* What you should do
Using the records below, write out again exactly the lines that begin at the line containing "Click into the search text field" and end at the line containing "Image resolution: width=978", and no other lines.

* Supplied data
○ ○ ○

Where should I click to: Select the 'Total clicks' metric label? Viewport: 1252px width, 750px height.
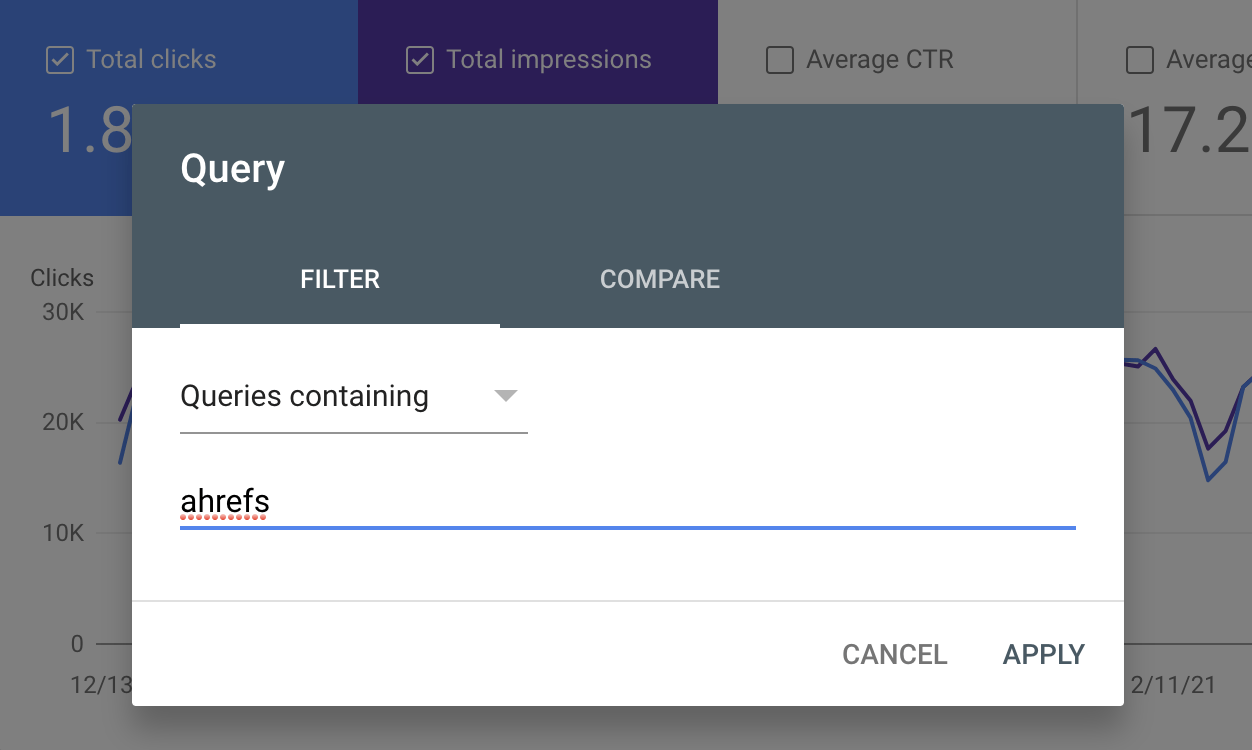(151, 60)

○ ○ ○

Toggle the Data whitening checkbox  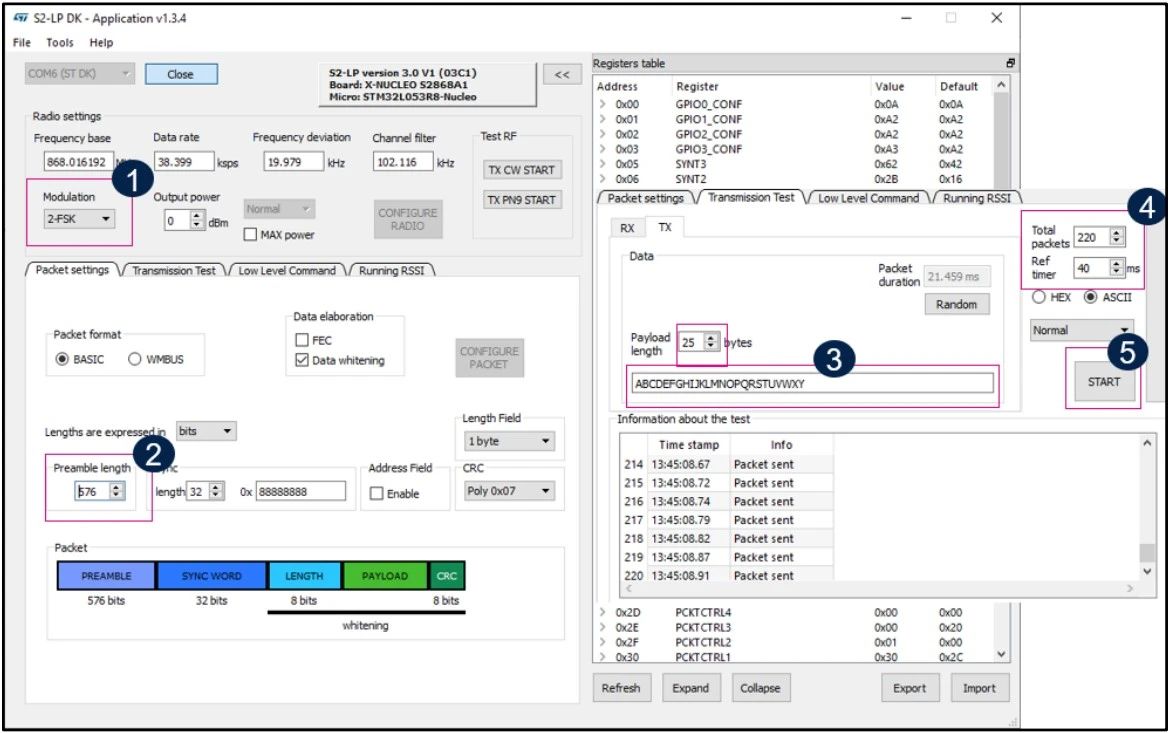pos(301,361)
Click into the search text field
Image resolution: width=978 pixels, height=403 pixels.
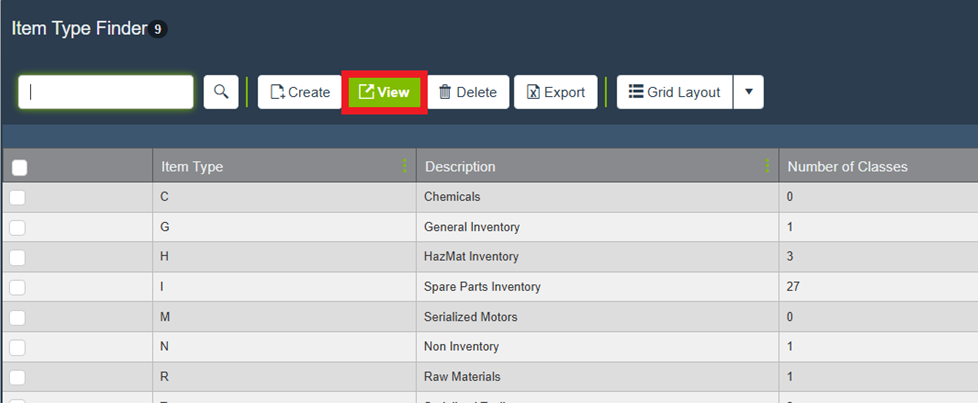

○ ○ ○

* Finished exercise
Click into the search text field
Image resolution: width=978 pixels, height=403 pixels.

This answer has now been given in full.